With recent high profile cyber‐attacks against Sony and other companies, data hacking has quickly risen to forefront of issues on the President’s agenda. That’s why, as widely anticipated, the President took the opportunity during his recent 2015 State of the Union address to urge Congress to enact additional cyber security protections, including legislation that would introduce data breach notification laws requiring companies to notify affected consumers within 30 days of an attack.
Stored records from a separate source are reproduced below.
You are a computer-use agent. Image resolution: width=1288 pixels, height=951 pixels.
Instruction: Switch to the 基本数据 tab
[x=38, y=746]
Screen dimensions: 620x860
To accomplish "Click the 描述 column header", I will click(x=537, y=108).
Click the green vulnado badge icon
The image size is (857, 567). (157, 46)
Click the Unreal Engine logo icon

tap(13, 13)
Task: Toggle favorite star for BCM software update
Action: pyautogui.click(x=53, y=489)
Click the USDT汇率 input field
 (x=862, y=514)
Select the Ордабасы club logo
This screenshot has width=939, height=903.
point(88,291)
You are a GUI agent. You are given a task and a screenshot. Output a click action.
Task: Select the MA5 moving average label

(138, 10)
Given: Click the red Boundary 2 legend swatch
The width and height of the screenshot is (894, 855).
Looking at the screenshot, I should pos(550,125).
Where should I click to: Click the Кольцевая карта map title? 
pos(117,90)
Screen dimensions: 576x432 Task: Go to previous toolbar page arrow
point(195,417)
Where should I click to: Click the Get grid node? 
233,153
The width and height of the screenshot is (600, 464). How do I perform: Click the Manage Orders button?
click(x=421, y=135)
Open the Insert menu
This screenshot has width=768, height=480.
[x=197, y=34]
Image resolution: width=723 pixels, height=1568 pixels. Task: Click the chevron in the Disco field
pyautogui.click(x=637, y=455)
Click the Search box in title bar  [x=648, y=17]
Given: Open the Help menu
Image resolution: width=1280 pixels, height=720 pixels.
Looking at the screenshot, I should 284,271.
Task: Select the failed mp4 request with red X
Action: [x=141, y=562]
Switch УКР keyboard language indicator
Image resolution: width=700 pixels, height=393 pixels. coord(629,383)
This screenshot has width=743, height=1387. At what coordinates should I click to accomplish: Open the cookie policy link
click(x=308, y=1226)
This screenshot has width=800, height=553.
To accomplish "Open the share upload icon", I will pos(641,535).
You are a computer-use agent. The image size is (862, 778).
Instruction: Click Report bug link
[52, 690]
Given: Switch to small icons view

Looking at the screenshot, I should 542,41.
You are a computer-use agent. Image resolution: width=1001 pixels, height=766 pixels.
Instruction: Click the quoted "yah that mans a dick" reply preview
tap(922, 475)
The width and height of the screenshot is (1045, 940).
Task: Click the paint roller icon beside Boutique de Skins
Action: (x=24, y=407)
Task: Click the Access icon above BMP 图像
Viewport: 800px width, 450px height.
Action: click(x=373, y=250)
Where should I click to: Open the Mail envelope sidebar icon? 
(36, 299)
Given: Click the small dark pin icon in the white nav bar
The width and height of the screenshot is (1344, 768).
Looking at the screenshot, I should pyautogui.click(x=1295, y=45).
As the President cautioned during his State of the Union address, “[n]o foreign nation, no hacker, should be able to shut down our networks, steal our trade secrets, or invade the privacy of American families, especially our kids. We are making sure our government integrates intelligence to combat cyber threats, just as we have done to combat terrorism. And tonight, I urge this Congress to finally pass the legislation we need to better meet the evolving threat of cyber‐attacks, combat identity theft, and protect our children’s information.”
Privacy advocates, like the Electronic Frontier Foundation, have cautioned that any new legislation threatens to undermine consumer privacy. In addition, watered down federal legislation could unwittingly weaken existing laws in some states like California if it preempts state laws that are more restrictive than any federal law eventually enacted. For now, companies and consumer advocates should continue to monitor what action, if any, may be taken at the federal level. At this point, it is not clear that this Congress will pass such legislation given the current political climate.